Adalı baskıya girerken, henüz İstanbul seçimleri konusunda YSK kararı açıklanmamıştı. Sadece İstanbul için değil Türkiye için de önemli sonuçları olacak bir karardan söz ediyoruz. Spekülasyonlar çok. Göreceğiz.
Adalar ve Adalılar da bu kararı bekliyor. Umarız hepimiz için hayırlı sonuçları olur.
Adalar’da belediye yönetimini şekillendirecek görevlendirmeler ve atamaları mayıs ayı boyunca izledik. Daha işin başındayız.
Önümüzdeki ay içinde ise Adalar Kent Konseyi’nin yeni dönemini belirleyecek seçimler yapılacak. Genel Kurulun haziran sonuna kadar toplanması bekleniyor.

- _Sağlanan Malzeme_

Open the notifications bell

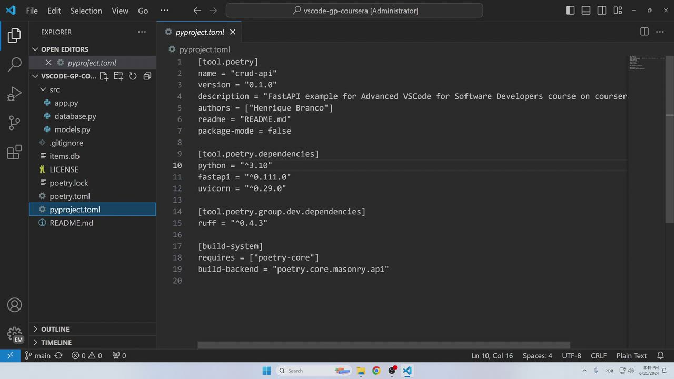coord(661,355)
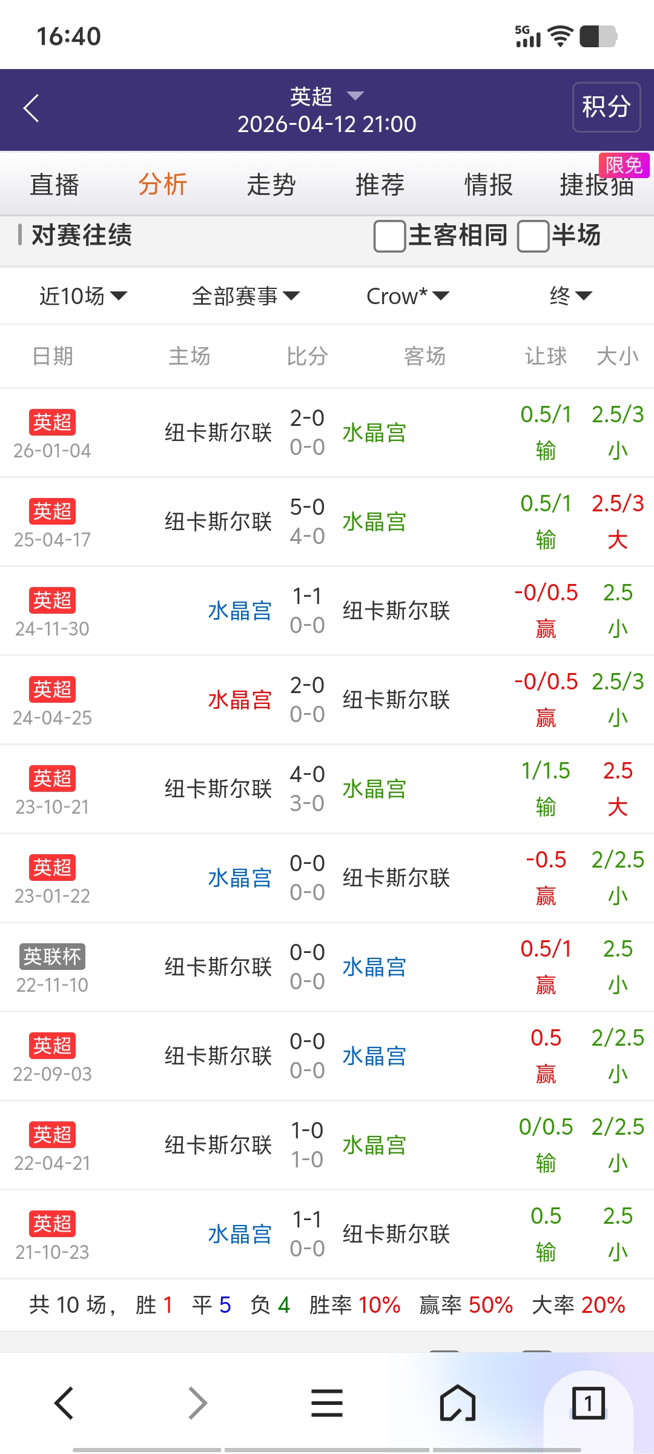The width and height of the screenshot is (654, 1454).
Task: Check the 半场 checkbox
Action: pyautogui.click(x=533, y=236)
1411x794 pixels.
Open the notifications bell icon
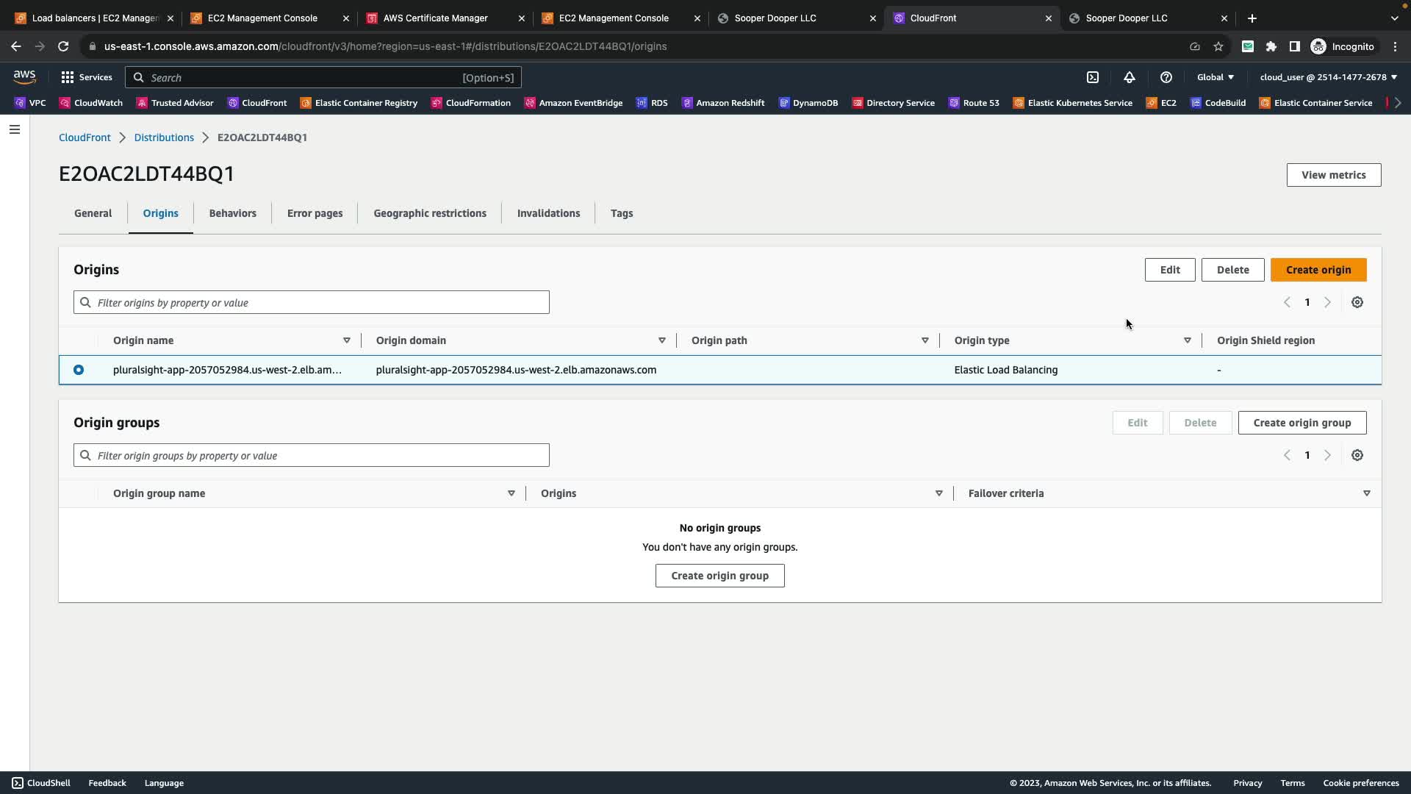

==

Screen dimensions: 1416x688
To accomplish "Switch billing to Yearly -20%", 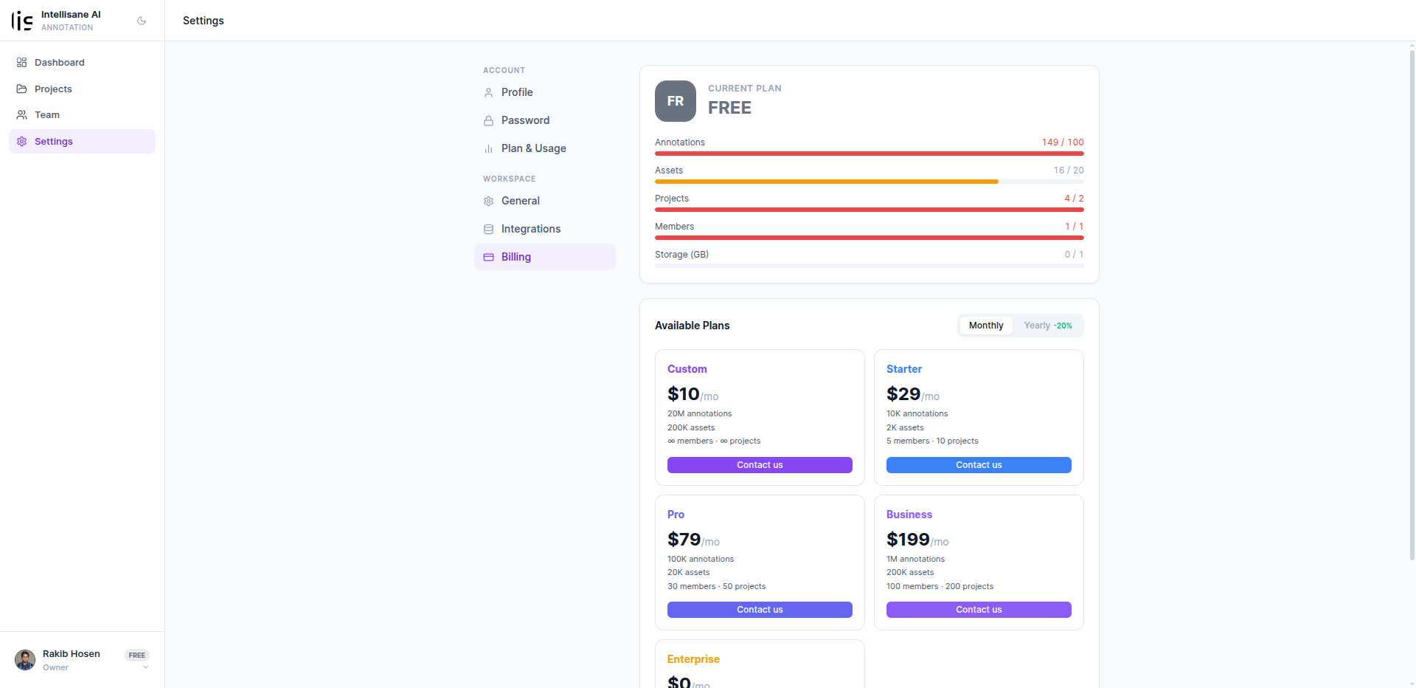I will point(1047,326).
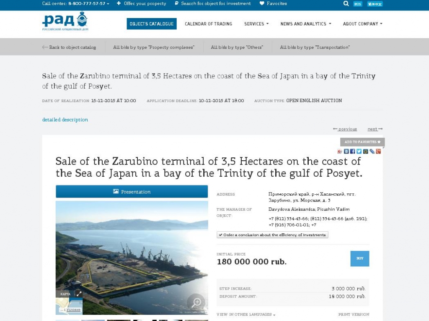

* * *

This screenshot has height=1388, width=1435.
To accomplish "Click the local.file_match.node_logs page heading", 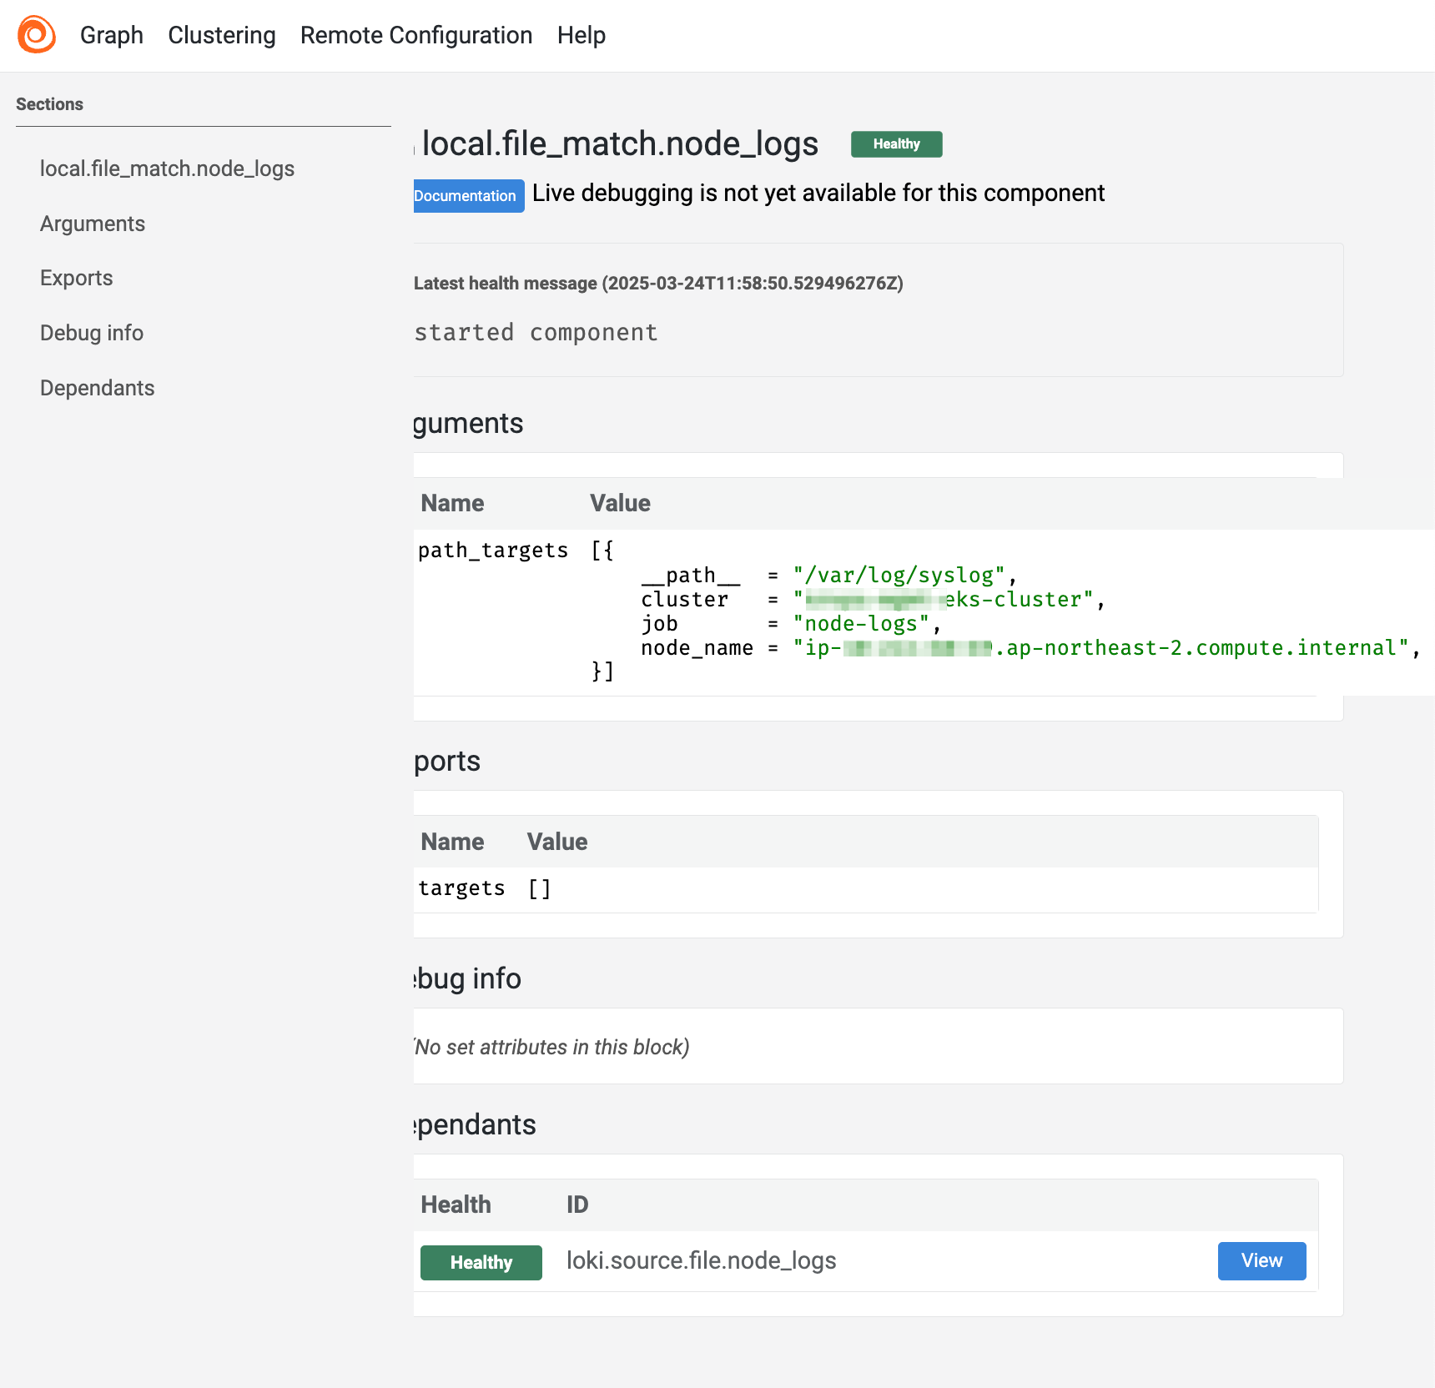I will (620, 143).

- _Yapılacak İşler_
(1) Belge alıntısına göre aşağıdaki soruları yanıtlayınız:
(a) Adalı baskıya girerken hangi karar henüz açıklanmamıştı?
(b) Adalar'da belediye yönetimini şekillendirecek görevlendirmeler ve atamalar hangi ay boyunca izlenmiştir?
(c) Genel Kurulun ne zamana kadar toplanması beklenmektedir?
(2) Belge alıntısında "Adalar ve Adalılar" ifadesinden "Daha işin başındayız." ifadesine kadar olan kısmı harfi harfine kopyalayınız.
Görevlerin yerine getirilmesi için öğelere ihtiyaç bulunmamaktadır.

- _Görev Çözümleri_
(1)
(a) İstanbul seçimleri konusundaki YSK kararı.
(b) Mayıs ayı boyunca.
(c) Haziran sonuna kadar.

(2)
Adalar ve Adalılar da bu kararı bekliyor. Umarız hepimiz için hayırlı sonuçları olur.
Adalar’da belediye yönetimini şekillendirecek görevlendirmeler ve atamaları mayıs ayı boyunca izledik. Daha işin başındayız.